-- begin Document text --

Continuing his analysis of the changes in IR theory wrought by the end of the Cold War, Dyson identifies the emergence of a debate over homogenization and difference as a consequence of globalization—a shift mirrored in the Star Trek franchise by a move toward storytelling that began to embrace more shades of grey. Following the twin tracks of the “sameness” theories of Francis Fukuyama and Thomas Friedman and the “difference” theorizing of Samuel Huntington, Dyson provides an overview of how IR theorists responded to the post-Cold War order (pp. 87, 96). Dyson’s explanation of these theories is somewhat shorter than in previous chapters and the contributions of sci-fi to the discussion about IR are limited to showing how Star Trek: The Next Generation and later spinoff Star Trek: Deep Space Nine mimicked the sameness/difference split, rather than how examples from within those shows illustrated specific aspects of those theories, as in previous chapters. However, Dyson does offer some intriguing observations, such as in the case of “the Dark Side of Homogenization” illustrated by the Star Trek: The Next Generation allegory for consumerism and conformity provided by the Borg (p. 93).

-- end Document text --
-- begin Raw data --

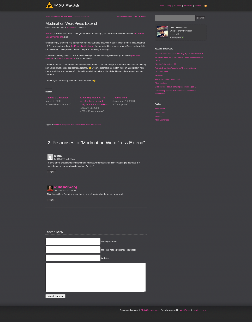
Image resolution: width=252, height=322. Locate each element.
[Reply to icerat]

-- end Raw data --

:: Short problem A ::
In the review excerpt on Dyson and Star Trek, what does the Borg provide an allegory for?
:: Short problem B ::
Please continue the review excerpt on Dyson and Star Trek from its last sentence.
The data is separate material from the review excerpt.

:: Written reply A ::
Consumerism and conformity.

:: Written reply B ::
Chapter 6, “International Crises in Our World and Other Worlds,” offers a brief meditation on the concept of decision makers as critical components of IR theory. Focusing almost entirely on a comparison between the Cuban Missile Crisis and the Battlestar Galactica episode “33,” Dyson demonstrates, briefly and somewhat belatedly, one of the key advantages of using sci-fi to study IR identified at the beginning of the book: to clarify causal reasoning. Both situations, Dyson argues, show the need for “empathy for the real lived experience of crisis” when assessing decision makers and their actions (p. 114).
Dyson’s final chapter departs somewhat from the epistemological approach of the rest of the book. Turning his attention toward the future of international relations and the potential impact of the digital revolution upon it, Dyson reflects on the moral and ethical dilemmas posed by the development of artificial intelligence and drone warfare. As with the preceding chapter, this discussion is shorter and more meditative than pedagogical. Dyson also departs from the specification of his title by incorporating a wide array of science fiction authors, from Philip K. Dick to Isaac Asimov, to illustrate the dilemmas and quandaries he foresees for twenty-first-century IR. Dyson wisely offers no predictions, but ominously observes how “the sci-fi futures of artificial realities, the surrendering of privacy to electronic surveillance, robots that increasingly look and act like people, and state functions such as war making being fulfilled by drones seem to be close at hand” (p. 130).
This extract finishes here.